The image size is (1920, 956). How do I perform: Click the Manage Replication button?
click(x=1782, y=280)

::::::::::

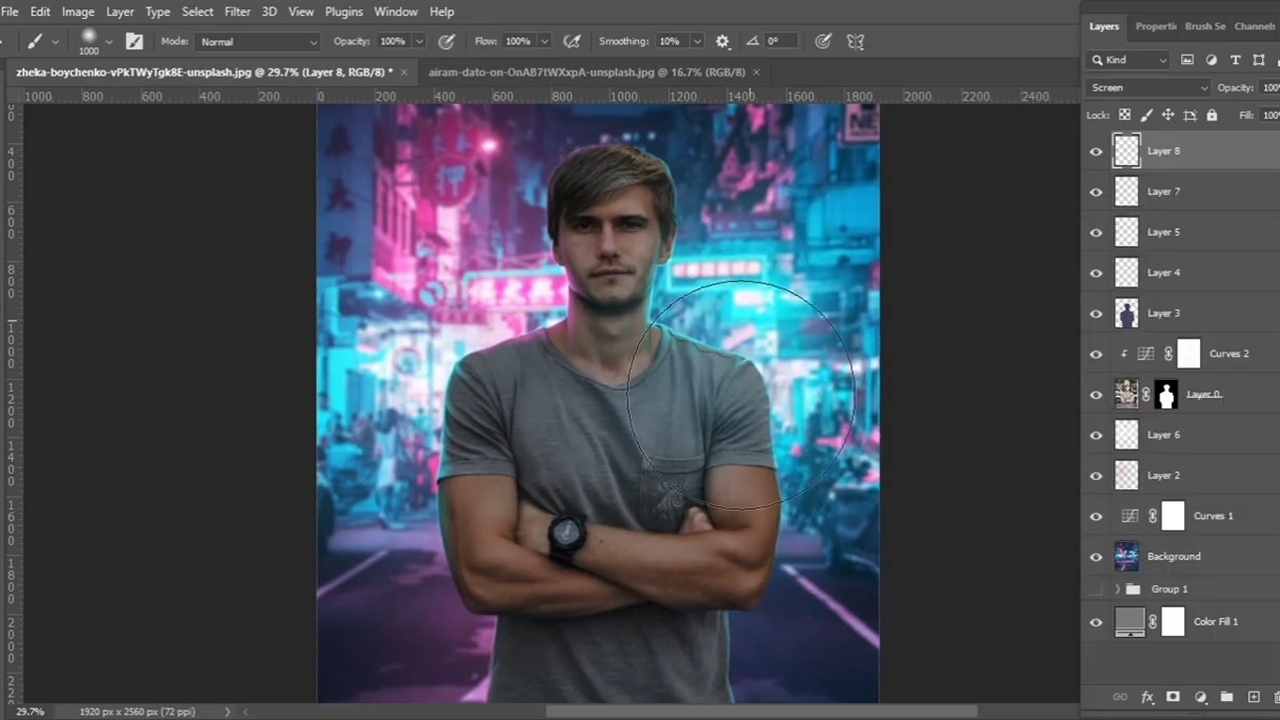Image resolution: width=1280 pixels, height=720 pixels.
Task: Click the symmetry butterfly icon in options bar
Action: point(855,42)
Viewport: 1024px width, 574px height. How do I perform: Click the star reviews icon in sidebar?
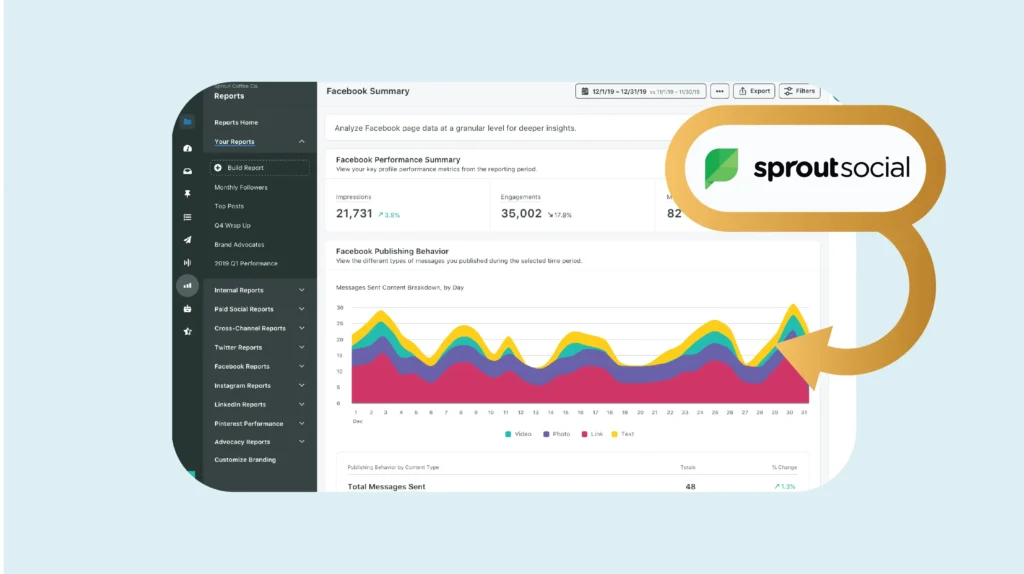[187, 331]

::::::::::

- _TASK GOAL_
Recast the part that opens with the line containing "The image size" and closes with the line containing "click(x=1782, y=280)" as a numbered list, leaving out any blank lines.

- _RIGHT ANSWER_
1. The image size is (1920, 956). How do I perform: Click the Manage Replication button?
2. click(x=1782, y=280)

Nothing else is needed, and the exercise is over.